Today I'm Facing What My Illness Took From Me
Today I said goodbye. Today I realized the finality of certain things in my life. Today I looked in the mirror and the face staring back at me was a person I barely recognized. Today I cried for the loss of the life I planned. Today I fought to hold myself together in front of my family and friends, I forced a smile, I faked a laugh, I hid the pain and I played the part.

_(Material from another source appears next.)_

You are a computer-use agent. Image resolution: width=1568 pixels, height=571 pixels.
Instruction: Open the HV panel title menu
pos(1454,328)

Today was another day stolen from me.
I realized that some dreams I have always had are over. There are things I planned on doing that I will never be able to do. I had goals, I had plans, I had a vision of my future life and all that I would do. I had career goals and aspirations. When I had to leave my job as a hospice nurse in 2014 because I couldn’t keep up with the physical demands of the job, I always planned on returning once I got my medical problems figured out and treated. I actually desired to go back to school and pursue becoming a hospice nurse practitioner. This was my dream. I miss working with hospice patients every day. I have such fond memories of the years I got to treat these patients and be a part of their support system. I have finally come to realize that I will never be able to return to hospice nursing. I’m struggling to keep working at all. The two days a week at a desk job I’m currently doing is becoming more and more difficult every day.

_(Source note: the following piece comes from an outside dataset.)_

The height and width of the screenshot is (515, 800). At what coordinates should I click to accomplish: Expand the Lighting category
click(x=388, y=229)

I had plans to be an active part in my children’s lives. I always enjoyed playing with them, interacting with them, being creative with them. I like to think I have always been a very involved mother. I envisioned myself continuing to attend all their school and extracurricular events to cheer them on and support them. I looked forward to family vacations and experiencing new adventures with them. I wanted them to have a childhood unlike I had, I wanted to be present for everything. Now I find myself in bed most of the day. I struggle to attend school events and try to decide which are most important to my boys and planning to at least attend those. We no longer go fishing. We no longer go on hiking trips. We no longer sit on the kitchen floor and paint for hours. We don’t take vacations because of both my physical limitations and our financial limitations caused by the burden of my illness. I feel like I am failing my children every day.

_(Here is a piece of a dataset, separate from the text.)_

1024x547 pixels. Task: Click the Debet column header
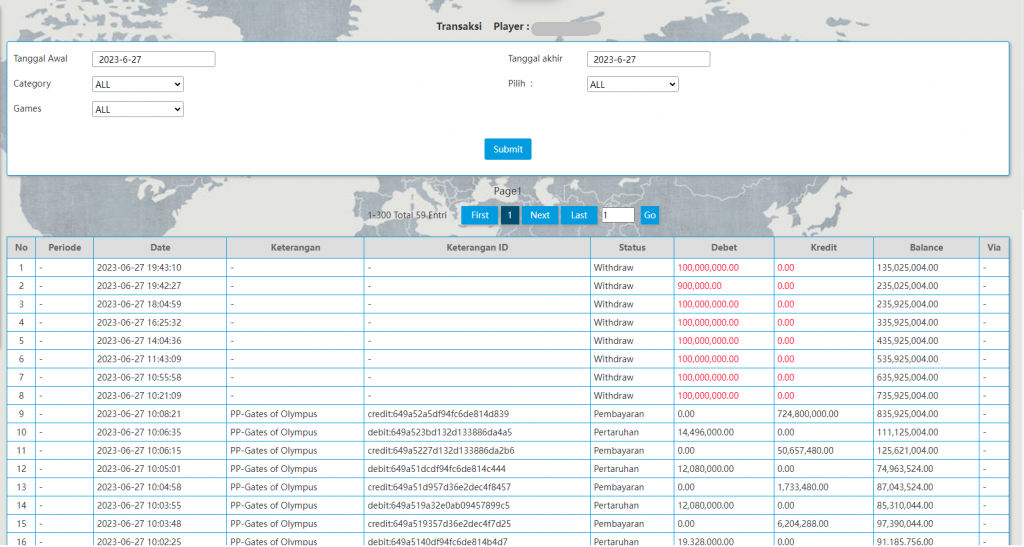point(723,248)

I studied the face in the mirror for some time. The happy, smiling, youthful face has been replaced. My smooth pale skin is now rough with discolored patches speckling it’s surface. My forehead is marked with permanent wrinkles of a furrowed brow from grimacing with pain. My cheeks are plump from my weight gain. My eyes no longer sparkle, instead they appear dark and empty. Dark circles underneath only exaggerate their dullness. I once again have the acne that plagued me at the age of 14. The skin on my nose and cheeks is always dry and peeling no matter how much I moisturize or wash. My smile is now close lipped because where once I had naturally beautiful teeth, I now have discolored, chipped and missing teeth from years of medications that damaged them. My hairline is receding and the thinness of my hair is more and more obvious.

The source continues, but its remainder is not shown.